Function as Beauty
Function as Beauty
November 3, 2009
Researchers tell us that we find other humans beautiful when those hotties appear as if they could produce healthy offspring. In other words, our minds translate the perception of species survival utility into the perception of beauty. I wonder if survival utility is the ONLY thing we find beautiful about our world, but we don’t realize it.
If you’re a guy, you know the joy of walking through a hardware store and seeing all of the well-made tools. To me, a good power drill looks like art. It’s literally beautiful. And of course tools have survival utility. So far, my hypothesis holds.
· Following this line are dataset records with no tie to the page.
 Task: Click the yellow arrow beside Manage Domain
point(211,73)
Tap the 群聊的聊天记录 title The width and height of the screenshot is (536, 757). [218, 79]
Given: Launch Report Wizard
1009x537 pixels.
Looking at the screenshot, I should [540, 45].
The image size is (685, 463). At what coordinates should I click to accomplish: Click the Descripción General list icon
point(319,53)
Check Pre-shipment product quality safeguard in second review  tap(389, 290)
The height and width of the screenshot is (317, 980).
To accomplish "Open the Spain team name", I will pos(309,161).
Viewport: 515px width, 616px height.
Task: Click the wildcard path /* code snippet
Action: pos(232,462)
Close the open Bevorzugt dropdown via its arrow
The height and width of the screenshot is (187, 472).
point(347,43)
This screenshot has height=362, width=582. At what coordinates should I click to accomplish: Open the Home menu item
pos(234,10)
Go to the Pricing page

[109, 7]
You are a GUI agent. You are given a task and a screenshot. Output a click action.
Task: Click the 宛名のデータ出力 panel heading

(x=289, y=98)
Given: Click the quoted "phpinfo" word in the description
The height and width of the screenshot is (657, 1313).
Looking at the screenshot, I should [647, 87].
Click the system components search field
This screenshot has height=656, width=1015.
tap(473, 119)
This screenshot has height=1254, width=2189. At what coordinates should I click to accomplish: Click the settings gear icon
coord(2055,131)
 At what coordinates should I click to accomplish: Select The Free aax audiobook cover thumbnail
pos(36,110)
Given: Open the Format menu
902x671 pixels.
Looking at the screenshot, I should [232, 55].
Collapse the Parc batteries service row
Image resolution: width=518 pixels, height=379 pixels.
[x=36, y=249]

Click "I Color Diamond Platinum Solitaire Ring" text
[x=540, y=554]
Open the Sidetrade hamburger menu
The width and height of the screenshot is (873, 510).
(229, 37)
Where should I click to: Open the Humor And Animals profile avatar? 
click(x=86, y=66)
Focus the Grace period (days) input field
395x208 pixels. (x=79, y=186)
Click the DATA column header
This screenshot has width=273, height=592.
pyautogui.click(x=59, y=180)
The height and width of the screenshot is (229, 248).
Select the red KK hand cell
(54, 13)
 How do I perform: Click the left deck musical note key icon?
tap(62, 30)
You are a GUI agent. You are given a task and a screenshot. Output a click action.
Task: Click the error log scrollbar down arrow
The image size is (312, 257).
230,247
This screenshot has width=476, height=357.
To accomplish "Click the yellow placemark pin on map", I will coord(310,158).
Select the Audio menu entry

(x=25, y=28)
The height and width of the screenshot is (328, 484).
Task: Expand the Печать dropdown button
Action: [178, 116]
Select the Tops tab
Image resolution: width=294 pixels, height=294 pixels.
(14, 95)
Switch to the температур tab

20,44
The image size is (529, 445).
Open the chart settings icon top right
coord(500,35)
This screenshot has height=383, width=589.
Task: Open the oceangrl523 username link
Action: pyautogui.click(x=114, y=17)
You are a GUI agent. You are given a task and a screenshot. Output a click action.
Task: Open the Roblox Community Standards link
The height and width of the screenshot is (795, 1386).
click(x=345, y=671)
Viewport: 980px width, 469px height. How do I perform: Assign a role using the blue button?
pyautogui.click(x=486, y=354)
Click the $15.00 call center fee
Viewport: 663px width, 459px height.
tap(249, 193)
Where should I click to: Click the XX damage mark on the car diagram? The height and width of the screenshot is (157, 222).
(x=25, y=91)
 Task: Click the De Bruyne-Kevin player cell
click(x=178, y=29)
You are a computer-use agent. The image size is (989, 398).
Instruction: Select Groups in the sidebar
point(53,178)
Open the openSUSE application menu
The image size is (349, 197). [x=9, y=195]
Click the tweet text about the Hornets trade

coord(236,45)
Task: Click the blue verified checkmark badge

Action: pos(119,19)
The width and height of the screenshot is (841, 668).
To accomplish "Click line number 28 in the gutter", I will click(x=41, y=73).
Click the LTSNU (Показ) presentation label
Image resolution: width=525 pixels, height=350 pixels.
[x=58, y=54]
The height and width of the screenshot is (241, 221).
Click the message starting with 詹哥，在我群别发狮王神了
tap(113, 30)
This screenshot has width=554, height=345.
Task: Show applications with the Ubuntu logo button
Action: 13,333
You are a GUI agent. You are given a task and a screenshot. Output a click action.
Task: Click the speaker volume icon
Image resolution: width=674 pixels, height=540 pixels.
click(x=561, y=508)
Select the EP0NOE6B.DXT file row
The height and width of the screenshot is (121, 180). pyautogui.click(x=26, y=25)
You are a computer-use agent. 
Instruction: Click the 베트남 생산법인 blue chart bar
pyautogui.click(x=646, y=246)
Little kids are drawn to playing with toy trucks and toy bulldozers. Kids wouldn’t describe those toys as beautiful, but those items must be visually attractive in their own way. Obviously construction equipment represents tools that are highly useful, and help humans survive. Even toddlers realize it.
Speaking of toddlers, adults find babies to be attractive almost automatically, without regard to what the little creatures look like. Clearly the adult response to babies has survival utility.
There are plenty of areas open for interpretation under this hypothesis. For example, a parking lot is arguably more useful than a forest, depending on the context, but the forest registers as being more beautiful. Perhaps that is because we’re not that far evolved from hunters and gatherers, for whom a forest means survival and a parking lot means no food.
In general, scenery that has a lot of variety in color and shapes looks more beautiful than something with less variety. That makes sense from a survival standpoint too, since eating a variety of foods is healthier than eating just one type. And it would be easier to hide in an environment with more variety. Variety seems highly correlated with basic survival.
I thought a lot about beauty as function during the design of our new house. At every step, it seemed as if we had to choose between function and some “standard” sense of beauty. In time, I came to see this as a false choice. The most functional choices register as beauty when you put them all together.
The best example of that idea, which I have mentioned before, is the formal living room. In a traditional home, the formal living room is somewhere near the front door, and it has no function but to look beautiful. To me this sort of room always looks hideous no matter how well the drapes match the furniture, because the space has no utility. In my view, beauty is a garage with some extra space on one end for a ping pong table. I might be stretching the “survival” concept to include recreation, but there’s no point in surviving if you’re going to be unhappy.
Another example of beauty as function is the layout of our ground floor. It has a circular flow, so you can head down the hallway, turn right twice, and end up where you started. You can never be cornered. The feeling you get in the space is one of beauty, but it probably stems from some sort of survival instinct. And you get that feeling before the paint, baseboards, furniture, floors, or drapes are in place. The beauty seems to come directly from some primal sense of how the space flows. At least that’s how it feels to me.
When you coordinate colors, for your outfit or your living space, you try to avoid introducing a color that doesn’t match at least one other color that is already there. To do otherwise makes the outcome less beautiful. Here again, I think the survival instinct is informing our sense of beauty. As an early humanoid, I would think that any time a color appeared in your view that was inconsistent with the surroundings, that meant something was wrong, and perhaps dangerous.
That’s my hypothesis: Beauty is nothing more than our recognition of functions that are related to current or past survival.
Okay, I’m sure other people have the same theory. But I’m the first one to write about it in The Dilbert Blog.